The method may include omitting, by the one or more processors, the one or more new model variations except the best model (Step 214). The omitting may include stopping the training process for all of the new model variations except the best model. Additionally, or alternatively, the omitting may include stopping additional processes corresponding to all of the new model variations except the best model. Additionally, the omitting may further include omitting, by the one or more processors, one or more resources corresponding all of the new model variations except the best model. Additionally, or alternatively, the omitting may include stopping the resource usage corresponding to all of the new model variations except the best model. Example resources may include memory resources, networking resources, and the like. After the omitting, the best model may remain, where the best model may be selected and used for production, further training, and the like.


In some embodiments, the method may include receiving interaction data of each of the one or more new model variations. The method may also include analyzing the one or more new model variations to determine one or more evaluation scores for each of the one or more new model variations, wherein the one or more evaluation scores are based on the interaction data. The method may also include updating the model variation subset based on one or more evaluation scores of each of the one or more new model variations. For example, the model variation subset may be updated to include only the new model variations with a highest evaluation score. The method may also include omitting the one or more model variations not included in the model variation subset. For example, the new model variations that do not have a highest evaluation score may have the corresponding training process, additional processes, and/or resources stopped. The method may also include initiating one or more new model variations based on the model variation subset. Additionally, the method may include repeating such steps iteratively. In some embodiments, the process may repeat iteratively after a certain period of time. For example, the process may repeat iteratively every 15 minutes.


Although FIG. 2 shows example blocks of exemplary method 200, in some implementations, the exemplary method 200 may include additional blocks, fewer blocks, different blocks, or differently arranged blocks than those depicted in FIG. 2 Additionally, or alternatively, two or more of the blocks of the exemplary method 200 may be performed in parallel.


Exemplary Method for Model Evaluation and Selection


FIG. 3 depicts a schematic diagram of an exemplary method 300 for model evaluation and selection, according to one or more embodiments.
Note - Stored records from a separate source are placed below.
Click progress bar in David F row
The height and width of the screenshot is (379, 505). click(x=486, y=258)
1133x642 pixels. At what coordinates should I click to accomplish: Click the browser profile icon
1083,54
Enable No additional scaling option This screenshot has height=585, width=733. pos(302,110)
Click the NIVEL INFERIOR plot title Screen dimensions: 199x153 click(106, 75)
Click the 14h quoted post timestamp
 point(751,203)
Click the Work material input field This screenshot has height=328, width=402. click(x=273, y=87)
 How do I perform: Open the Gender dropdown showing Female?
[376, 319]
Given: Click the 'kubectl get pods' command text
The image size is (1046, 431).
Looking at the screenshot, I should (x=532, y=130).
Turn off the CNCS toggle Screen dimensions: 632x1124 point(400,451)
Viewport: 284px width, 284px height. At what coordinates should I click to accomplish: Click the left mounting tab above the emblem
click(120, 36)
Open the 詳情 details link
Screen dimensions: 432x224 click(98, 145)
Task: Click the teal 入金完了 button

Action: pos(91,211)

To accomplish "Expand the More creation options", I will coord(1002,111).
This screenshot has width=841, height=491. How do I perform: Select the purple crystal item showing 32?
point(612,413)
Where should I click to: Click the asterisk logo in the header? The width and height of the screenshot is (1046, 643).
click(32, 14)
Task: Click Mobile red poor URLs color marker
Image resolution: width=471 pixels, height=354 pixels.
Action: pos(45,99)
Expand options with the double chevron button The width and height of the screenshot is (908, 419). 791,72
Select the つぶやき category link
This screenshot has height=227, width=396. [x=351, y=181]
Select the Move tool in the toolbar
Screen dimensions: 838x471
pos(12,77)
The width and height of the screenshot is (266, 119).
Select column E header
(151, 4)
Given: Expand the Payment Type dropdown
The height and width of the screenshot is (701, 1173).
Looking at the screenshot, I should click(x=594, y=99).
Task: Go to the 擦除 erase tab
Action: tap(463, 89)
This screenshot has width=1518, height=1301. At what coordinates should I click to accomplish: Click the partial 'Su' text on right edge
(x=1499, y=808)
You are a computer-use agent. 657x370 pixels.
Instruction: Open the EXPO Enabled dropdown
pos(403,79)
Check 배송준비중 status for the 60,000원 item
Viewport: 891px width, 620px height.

The exemplary method may include receiving a model (Step 302). In some embodiments, the model may have been a best model at the end of a previous cycle. The model may include configuration data (e.g., (a, b)). The model may include creating a plurality of models variations based on the model. Additionally, one or more models may be classified as protected models (Step 304). The protected classification may indicate that the corresponding model variation should keep training until the selection of the best model at the end of the cycle. For example, two hyperparameters A and B may have values A=a, B=b. The next generation may be created by giving each hyperparameter one of 3 values (+25%, +0%, −25%), which results in a possible branch factor of 9 (3*3). There may be a different number of hyperparameters resulting in a different branch factor.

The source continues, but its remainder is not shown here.